* [Information supplied]:
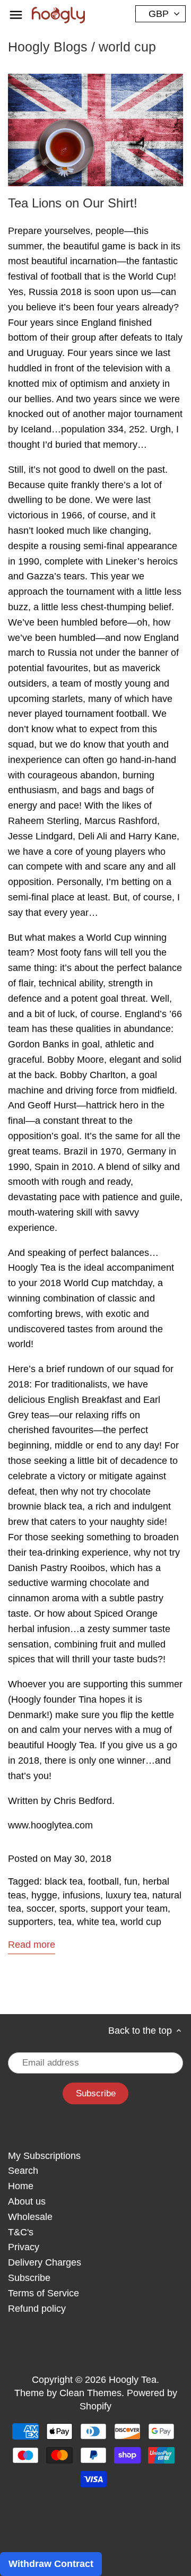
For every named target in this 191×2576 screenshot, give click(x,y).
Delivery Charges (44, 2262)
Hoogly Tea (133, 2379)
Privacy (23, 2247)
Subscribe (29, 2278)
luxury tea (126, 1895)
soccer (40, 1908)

==

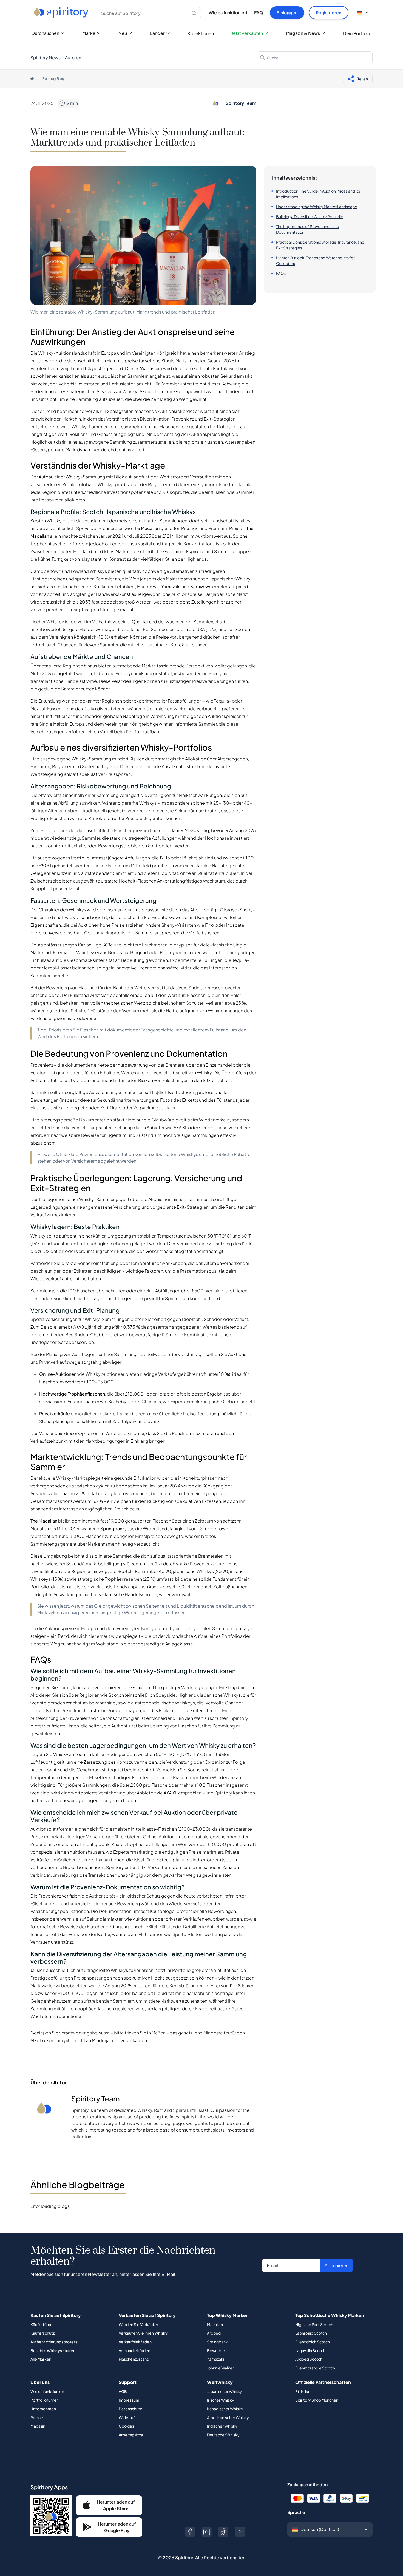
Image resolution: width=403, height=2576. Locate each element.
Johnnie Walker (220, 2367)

* [What the exercise asks]: Your reply is to repeat, unchanged, the lines above running from the one with "Delivery Charges (44, 2262)" up to and including the one with "soccer (40, 1908)".

* [Written answer]:
Delivery Charges (44, 2262)
Hoogly Tea (133, 2379)
Privacy (23, 2247)
Subscribe (29, 2278)
luxury tea (126, 1895)
soccer (40, 1908)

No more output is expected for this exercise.